_Data records_
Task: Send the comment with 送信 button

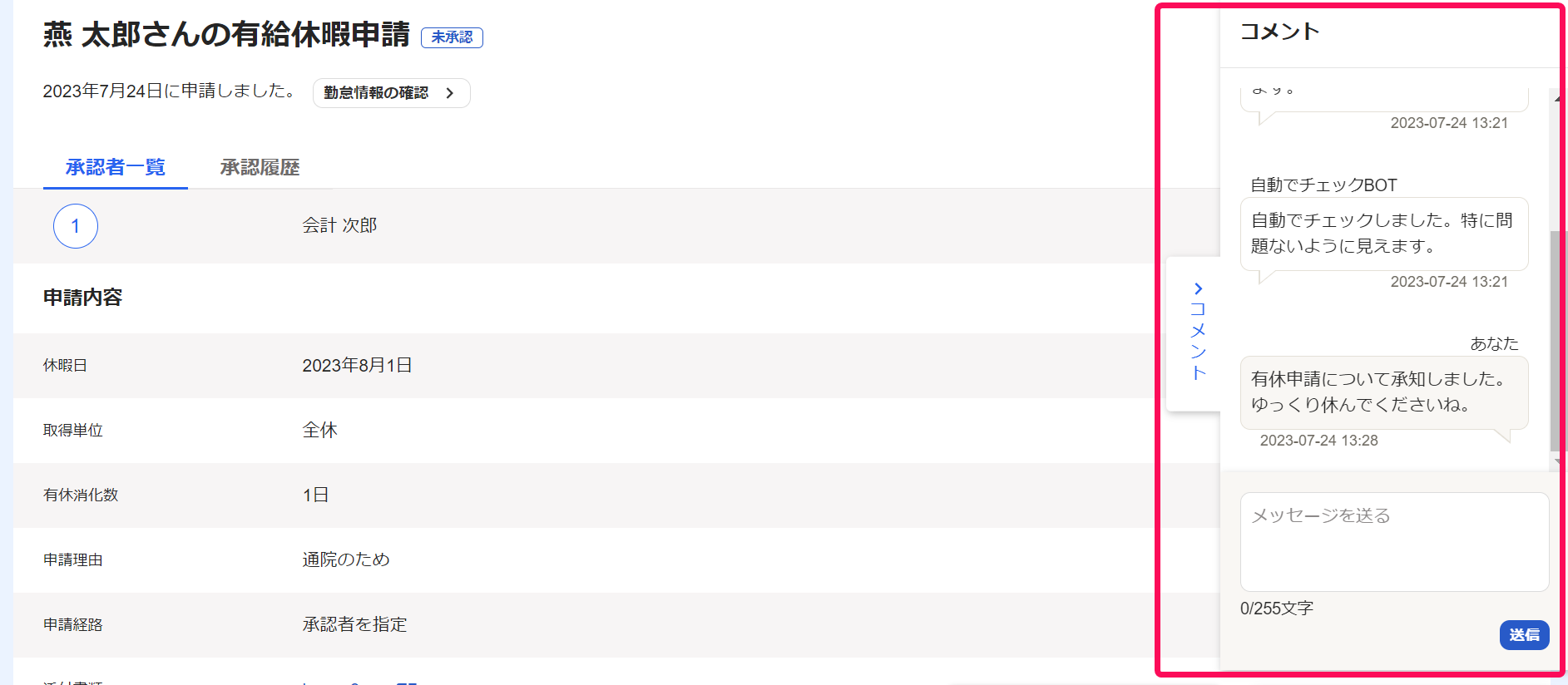Action: [x=1524, y=635]
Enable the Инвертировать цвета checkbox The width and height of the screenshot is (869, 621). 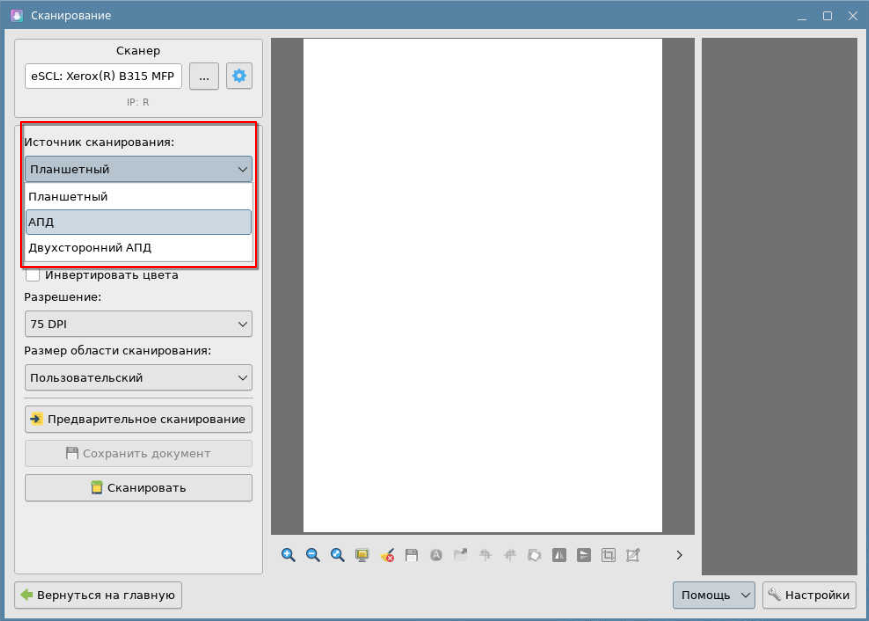pyautogui.click(x=33, y=275)
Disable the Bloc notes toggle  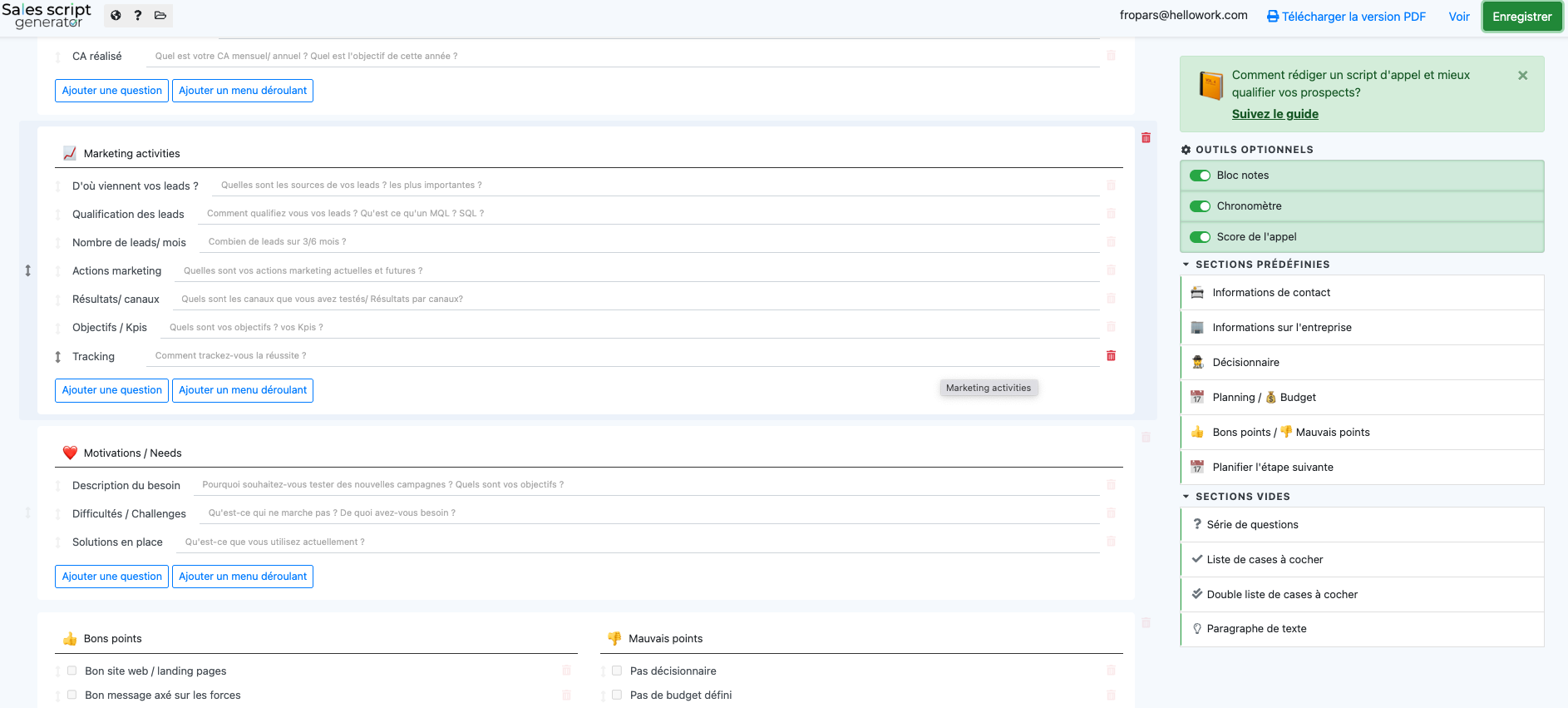coord(1200,176)
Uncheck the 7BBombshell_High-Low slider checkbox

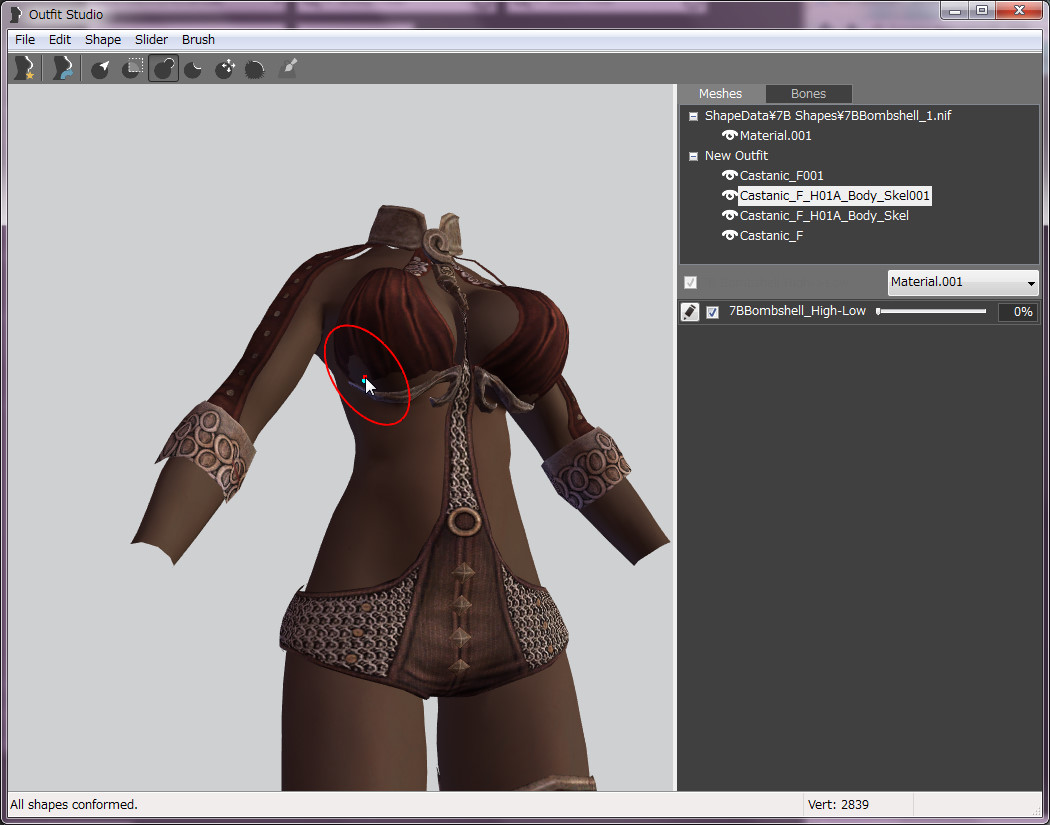coord(712,312)
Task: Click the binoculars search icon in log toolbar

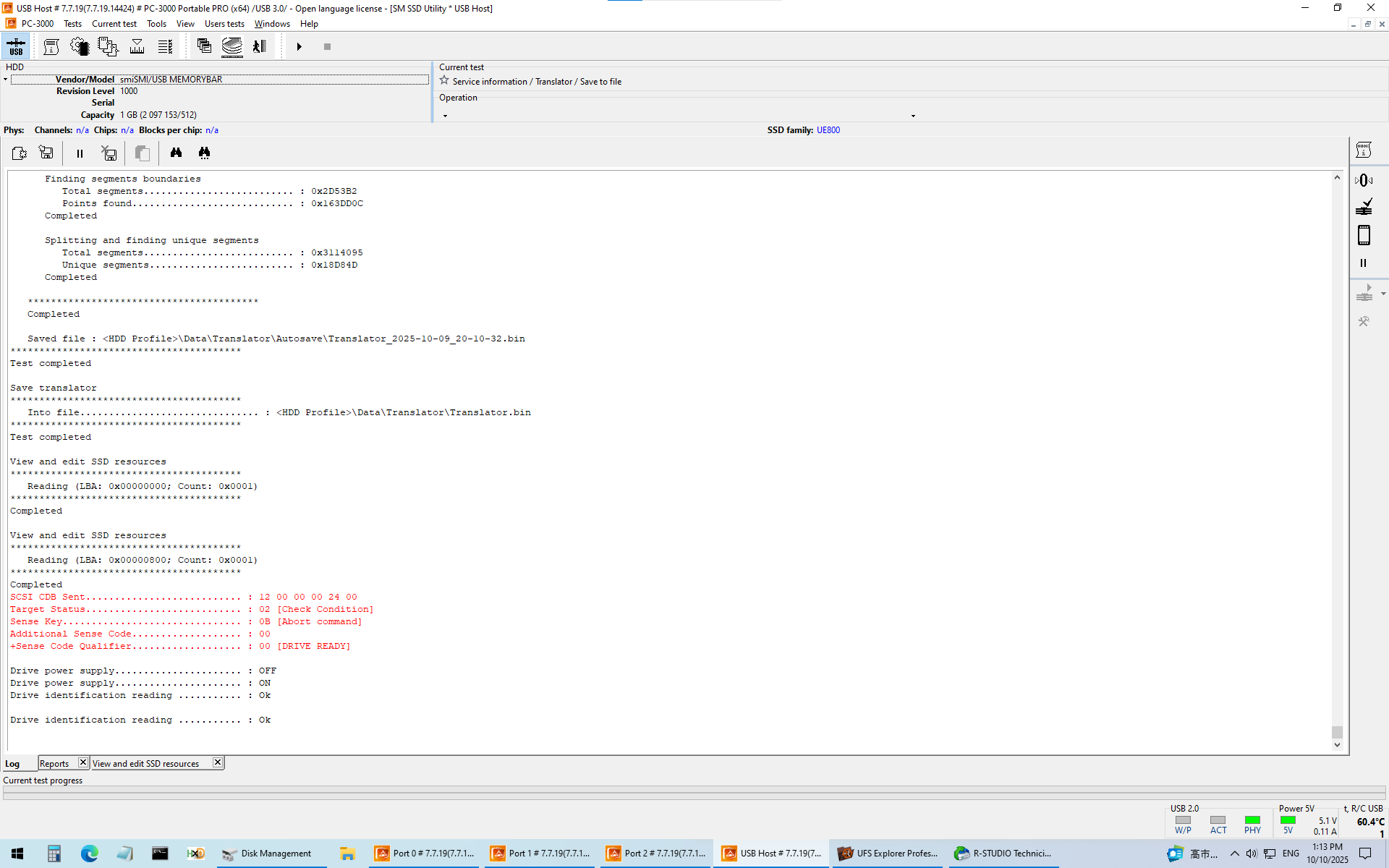Action: (176, 153)
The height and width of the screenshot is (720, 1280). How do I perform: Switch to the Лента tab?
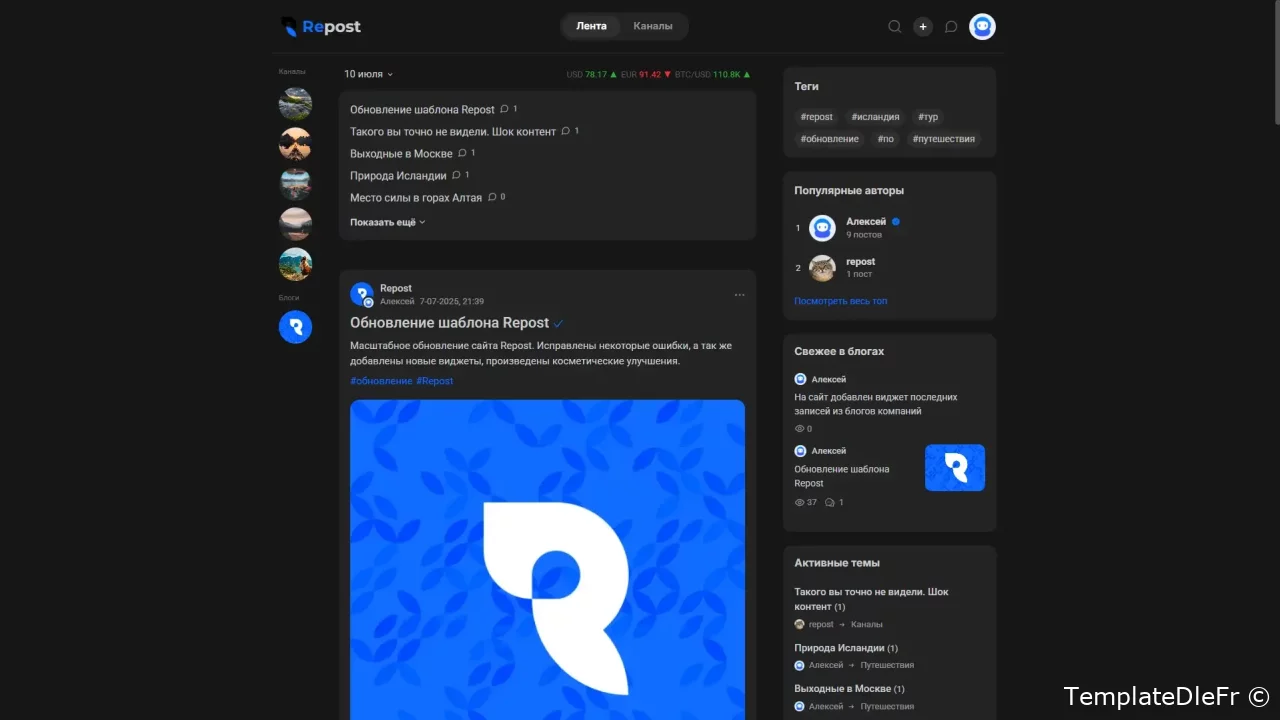(x=591, y=26)
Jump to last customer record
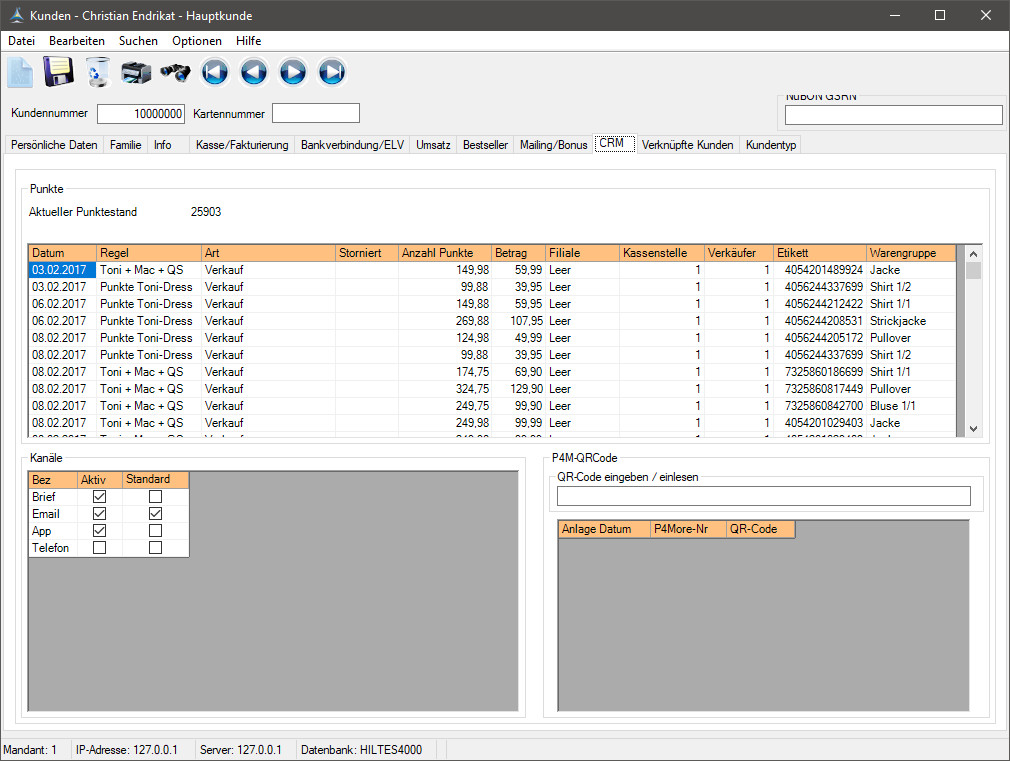The width and height of the screenshot is (1010, 761). (332, 72)
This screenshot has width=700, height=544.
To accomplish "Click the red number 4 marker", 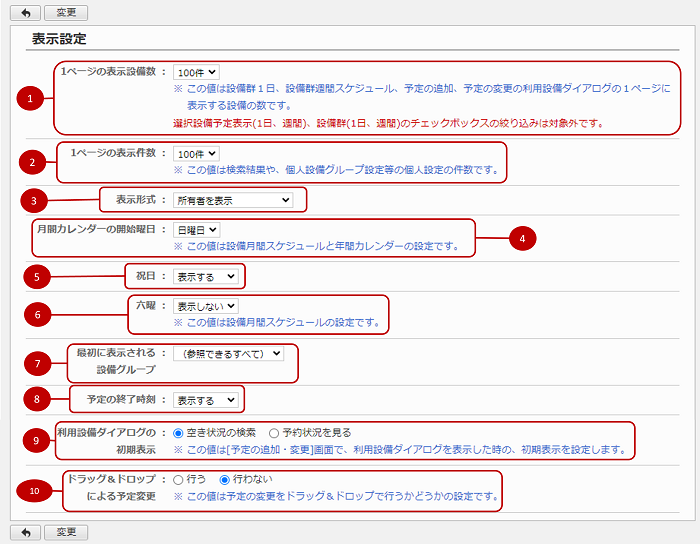I will 521,237.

_EXERCISE DESCRIPTION_
Starting at the line that contains "Uncheck the 7BBombshell_High-Low" and ending after the line that contains "The width and height of the screenshot is (1010, 761).", write out those lines again with "binoculars search icon" switched to "magnifying glass icon" and nothing else changed. Leave the pictures out.

_EXERCISE ANSWER_
Uncheck the 7BBombshell_High-Low slider checkbox

coord(712,312)
Task: Click the magnifying glass icon in log toolbar

Action: (176, 153)
The height and width of the screenshot is (720, 1280). How do I perform: Switch to the Лента tab?
(x=591, y=26)
Jump to last customer record
The width and height of the screenshot is (1010, 761). (332, 72)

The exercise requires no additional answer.